§ SOURCE DOCUMENT
┌────────

A Traveler’s Guide to the End of the World is a monthly column about the future of climate change.
MAYBE YOU, LIKE ME, take pleasure in watching the year go round. Where I live, it is hurricane season. Today’s offshore storm means that when I get out from my swim, I am fifty yards down the beach from where I started. As I climb out of the water, I witness a sight I’ve never seen before: an immature black skimmer, born this summer but now almost the size of an adult, just a paler version. That makes it a good day.
That evening I walk down to the writing shack on the marsh behind my house where fiddler crabs are scrambling everywhere, the males waving their giant claws. The first pulses of the fall bird migration have begun, but the big waves are still coming. This, like every other second of every other day, is a particular moment in a particular turn of the year.
After you’ve known a place for a while, you can see one season in another. It’s not mystical or even that hard. I find it reassuring, or at least it was reassuring. These comings and goings of birds and other animals feel like rituals, but that is not really an accurate description since they are the thing itself, not a reenactment, their lives depending on getting the timing right. These timetables have been fine-tuned over millions of years. In the cocoons of our virtual and electronic worlds, it is easy to ignore these primal timetables, but we lose something when we do.
Phenology, writes Jack Turner, “is the study of the mature naturalist.” Phenology is the discipline of watching phenomena change as seasons turn. After a walk one fall when we were living near the beach at Cape Cod, I said to my wife, “The seals should be back soon.” Each summer “our” seals migrated to the cooler waters of the Gulf of Maine, and each fall they migrated back.
The next day, the seals were indeed back, loafing on the offshore rocks. I couldn’t have been more thrilled by a promotion at work—and in a way, that’s just what it was.
Phenology has always been a private science, but lately it has begun serving a public purpose. It’s no surprise that Henry David Thoreau knew the timetables of his place intimately, and it turns out that his meticulous phenological journal notes are now confirming what anyone who has lived through recent non-winters already knows: nature’s clock is out of whack.

└────────

§ LISTED ENTRIES

┌────────

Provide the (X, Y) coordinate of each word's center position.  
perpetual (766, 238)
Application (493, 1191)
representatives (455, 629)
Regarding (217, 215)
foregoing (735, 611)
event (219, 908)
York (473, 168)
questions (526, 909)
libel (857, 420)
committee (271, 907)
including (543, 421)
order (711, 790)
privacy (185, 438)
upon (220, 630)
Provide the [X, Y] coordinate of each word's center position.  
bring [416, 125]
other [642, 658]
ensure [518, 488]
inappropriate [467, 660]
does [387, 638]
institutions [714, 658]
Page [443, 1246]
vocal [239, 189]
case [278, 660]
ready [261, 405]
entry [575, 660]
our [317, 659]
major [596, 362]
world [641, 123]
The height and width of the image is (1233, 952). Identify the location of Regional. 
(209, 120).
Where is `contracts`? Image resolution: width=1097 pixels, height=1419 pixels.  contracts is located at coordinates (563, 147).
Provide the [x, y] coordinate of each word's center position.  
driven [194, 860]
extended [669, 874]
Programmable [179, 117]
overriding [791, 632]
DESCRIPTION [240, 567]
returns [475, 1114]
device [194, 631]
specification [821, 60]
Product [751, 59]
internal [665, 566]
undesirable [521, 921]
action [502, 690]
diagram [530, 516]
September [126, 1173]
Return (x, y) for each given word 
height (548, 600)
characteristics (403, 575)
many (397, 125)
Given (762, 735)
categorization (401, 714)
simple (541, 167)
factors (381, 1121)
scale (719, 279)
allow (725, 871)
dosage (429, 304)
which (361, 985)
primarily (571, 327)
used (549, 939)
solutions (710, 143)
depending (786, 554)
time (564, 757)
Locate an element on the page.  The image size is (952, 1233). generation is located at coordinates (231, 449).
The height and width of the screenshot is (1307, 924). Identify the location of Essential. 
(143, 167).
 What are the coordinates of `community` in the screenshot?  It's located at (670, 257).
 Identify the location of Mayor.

└────────

§ REQUIRED TASKS
A) According to the phenology column, where did the seals go each summer?
B) Carry on the phenology column from its final sentence.
The listing comes from a different source than the phenology column.

§ ANSWERS PER TASK
A) They migrated to the cooler waters of the Gulf of Maine.

B)
Thanks to Thoreau, we can see some of the changes over the last 170 years or so in one particular place: his hometown of Concord, Massachusetts. Several groups of scientists have recently spent time with his journals, trying to decipher his sometimes-hard-to-crack handwriting to see when the trees and flowers of Concord bloomed a century and a half ago. They are particularly interested in the phenomenon called leaf-out, when leaves bloom on the trees. It turns out, the timing of leaf-out and spring wildflower emergence is connected. Evolution led to understory spring wildflowers often blooming before trees leafed out, because they needed the sunlight to spur their early growth and later relied on their shade. The exquisite timing between wildflower bloom and leaf-out has now been thrown off—thus impeding wildflower abundance. These studies, drawing on Thoreau’s journals, have concluded that leaf-out now occurs about a week earlier than in his time. And Concord has already lost almost a quarter of the wildflower species here during Thoreau’s time.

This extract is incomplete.